Obviously, the concept of political boundaries between different regions and states has probably existed for thousands of years, but what I mean is when did the concept of a border as a guarded physical boundary first come into existence?

Many people think of the Schengen Zone of the EU as being an unprecedented form of free movement, but were borders clearly defined and enforced in 1800s Europe, for example, or even earlier than that?

Pro-EU supporters often claim that the idea that any EU citizen can freely go and live in another EU country as historically unprecedented and was for the most part simply not possible for the average person in the past, yet is that really the case?
Jun 2015
Roman Empire? Ottoman Empire? British Empire? I guess those don't count fully as they were one state.
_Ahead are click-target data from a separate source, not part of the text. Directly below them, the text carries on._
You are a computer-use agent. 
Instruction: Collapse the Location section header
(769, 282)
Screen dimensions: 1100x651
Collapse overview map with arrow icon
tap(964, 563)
Borders being defined have been around for millennia, and I guess have been more guarded with better technology. There is the Danelaw/King Alfred and Guthrum treaty, the Imperial Limes, Hadrian's and Antonine Walls, the banks in Schwleswig-Holstein, Great Wall of China. these are all examples of borders, but then they had no infra-red, long-distance communications, GPS, satellite tracking to monitor borders definitively.

As for the past, people moved around a lot in ancient/medieval times, and there were no passports back then or border controls. In pre-colonial Africa, people used to travel for goods, and in medieval Europe traders would move around also. The EU also isn't the only form of single market, NAFTA, the Caribbean are two other similar examples.
Oct 2015
Northwest Territories, USA
The Great Wall of China was built as a defense of their states' borders against invading forces, to keep people from entering their country and eventually to impose taxes on goods along the Silk Road. The first segments were constructed between the 8th and 5th centuries, BC. That would indicate that "borders" demarcating one state's possession of land from another state existed at least at that time and certainly before the walls were built. Before that there were geographical borders - rivers, mountain ranges, and seas - that separated nations. Another type of border was a neutral zone, frontier, or marchland between jurisdictions, which have been abandoned in favor of a declared and surveyed line.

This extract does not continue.